Here we see how to create a language translation.

Seq2seq is encoder-decoder using two LSTM:
*   Input -> encoder : Sentence in original language.
*   Input -> decoder : Sentence in translated language with token start.
*   Output is the actual target sentence with an end-of-sentence token.

In [34]:
# Define encoder:
# - input = sentence in english
# - output = hidden state and cell state of the LSTM
encoder_inputs = Input(shape=(max_input_len,))
x = embedding_layer(encoder_inputs)
encoder = LSTM(LSTM_NODES, return_state=True)

encoder_outputs, h, c = encoder(x)
encoder_states = [h, c]

# Define decoder:
# - inputs = Hidden state and cell state
# - output = input sentence = output sentence with a token at start
decoder_inputs = Input(shape=(max_out_len,))
decoder_embedding = Embedding(num_words_output, LSTM_NODES)
decoder_inputs_x = decoder_embedding(decoder_inputs)
decoder_lstm = LSTM(LSTM_NODES, return_sequences=True, return_state=True)
decoder_outputs, _, _ = decoder_lstm(decoder_inputs_x, initial_state=encoder_states)

# Dense Layer: Output of the decoder LSTM is passed through here to predict decoder outputs
decoder_dense = Dense(num_words_output, activation='softmax')
decoder_outputs = decoder_dense(decoder_outputs)

# Compile model
model = Model(
    [encoder_inputs,
    decoder_inputs],
    decoder_outputs)

model.compile(
    optimizer='rmsprop',
    loss='categorical_crossentropy',
    metrics=['accuracy'])

### Plot the result and save result in folder model
### Make sure to have a model folder in your current directory
!mkdir model
path_to_plot1 = 'model/model_plot1.png'
plot_model(model, to_file=path_to_plot1, show_shapes=True, show_layer_names=True)

model.summary()

Model: "model_6"
__________________________________________________________________________________________________
 Layer (type)                Output Shape                 Param #   Connected to                  
 input_11 (InputLayer)       [(None, 6)]                  0         []                            
                                                                                                  
 input_12 (InputLayer)       [(None, 12)]                 0         []                            
                                                                                                  
 embedding_4 (Embedding)     (None, 6, 200)               703800    ['input_11[0][0]']            
                                                                                                  
 embedding_5 (Embedding)     (None, 12, 256)              2444032   ['input_12[0][0]']            
                                                                                            

### Training your model

Create a 3D tensor corresponding to the list of "one-hot" encoded output sentences.

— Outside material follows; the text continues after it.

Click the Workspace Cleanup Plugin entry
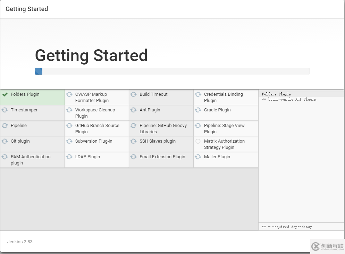This screenshot has width=345, height=254. point(95,113)
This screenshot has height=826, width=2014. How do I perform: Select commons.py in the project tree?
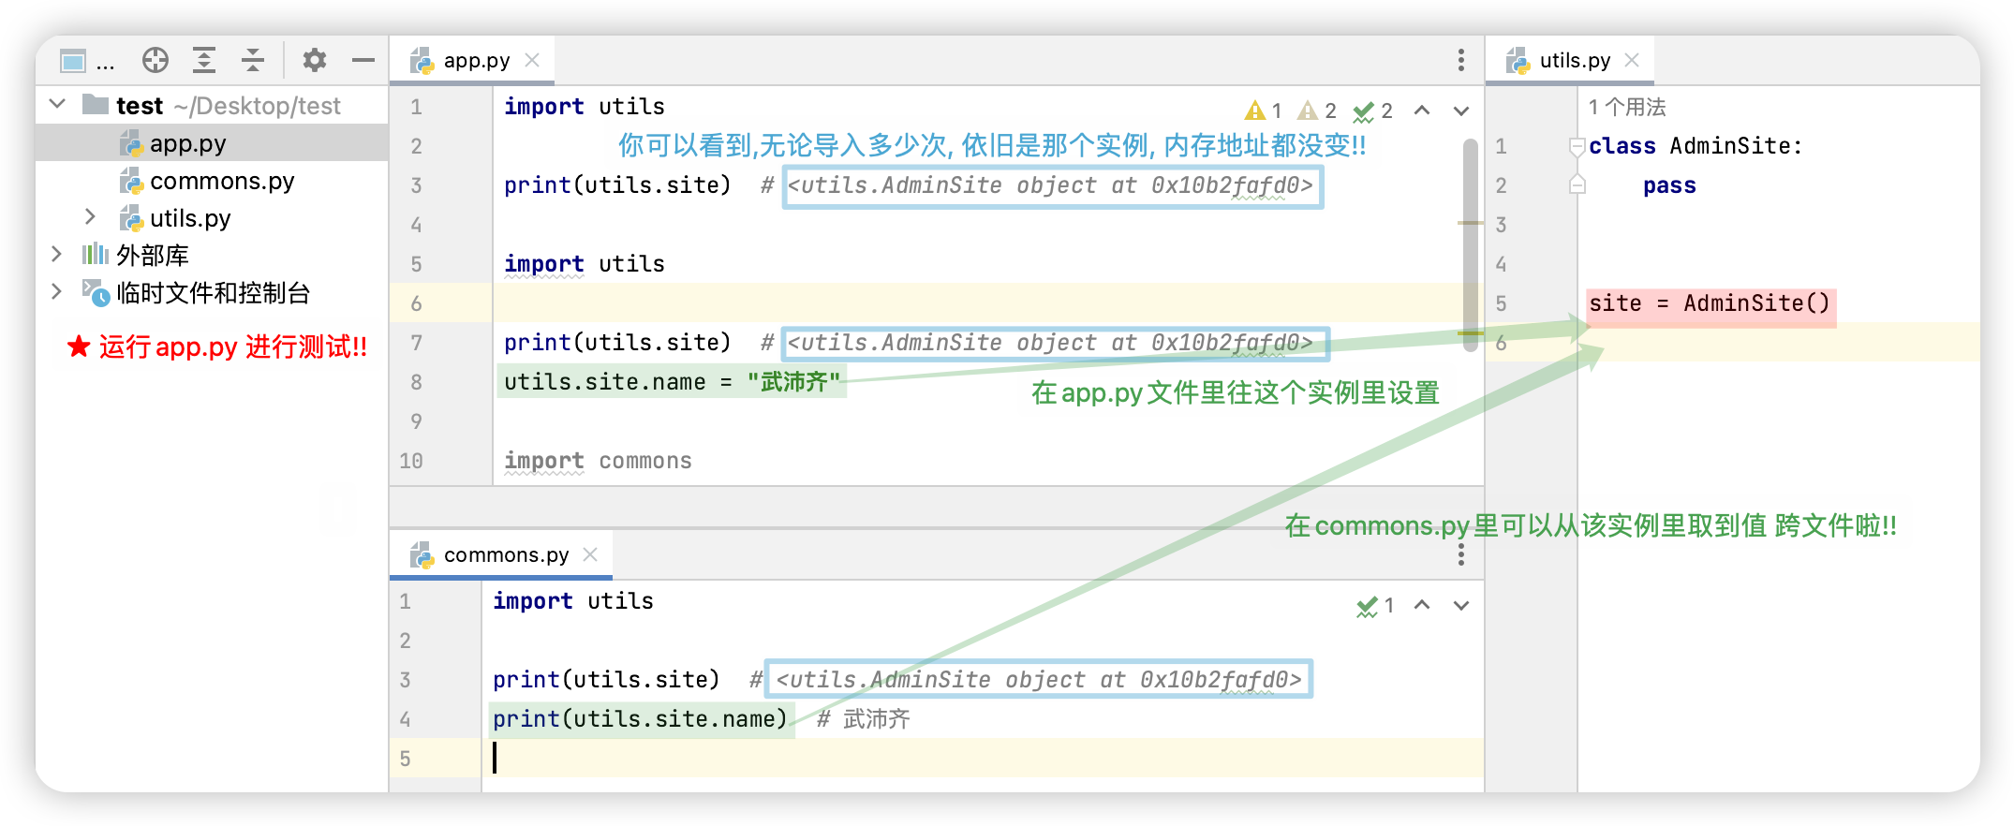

While this approach is feasible in theory, and although the training corpus is pretty small; the amount of memory which is required to store that tensor is not reasonable (several Gb of RAM). And can't therefore be used for practical purposes. To resolve this, create those one-hot encoded sentences _lazily_ using the following implementation of a `tensorflow.keras.utils.Sequence`. If interested, you will find more information about that class in the [tensorflow documentation](https://www.tensorflow.org/api_docs/python/tf/keras/utils/Sequence). Allow to have tractable amount of RAM

We will have to create a 3D tensor corresponding to the list of "one-hot" encoded output sentences. But these are a lot to stock (several Gb) so we use a lazy implementation : [Tensorflow.keras.utils.Sequence](https://www.tensorflow.org/api_docs/python/tf/keras/utils/Sequence)

In [35]:
# Train model here: No RAM optimization done here on local
#-------------------------------------------------------------------------------
# Help reducing the variance induced by the random neural weights assigned at
# the beginning of the gradient descent.
#-------------------------------------------------------------------------------
np.random.seed(42)
set_seed(42)

decoder_targets_one_hot = np.zeros((
    len(input_sentences),
    max_out_len,
    num_words_output),
    dtype='float32')

# Make 1 at column number that corresponds to the integer representation
for i, d in enumerate(decoder_output_sequences):
    for t, word in enumerate(d):
        decoder_targets_one_hot[i, t, word] = 1

history = model.fit(
    [encoder_input_sequences, decoder_input_sequences],
    decoder_targets_one_hot,
    batch_size=BATCH_SIZE,
    epochs=EPOCHS,
    validation_split=VALIDATION_SPLIT,
)

Epoch 1/20












Epoch 2/20
Epoch 3/20
Epoch 4/20
Epoch 5/20
Epoch 6/20
Epoch 7/20
Epoch 8/20
Epoch 9/20
Epoch 10/20
Epoch 11/20
Epoch 12/20
Epoch 13/20
Epoch 14/20
Epoch 15/20
Epoch 16/20
Epoch 17/20
Epoch 18/20
Epoch 19/20
Epoch 20/20


In [36]:
# Save this model
path_to_model1 = 'model/seq2seq_eng-fra.keras'
model.save(path_to_model1)

#### Lazy sequence for tractable RAM

Version with Lazy sequence loading: Enable it to work on the google collab (otherwise RAM issues)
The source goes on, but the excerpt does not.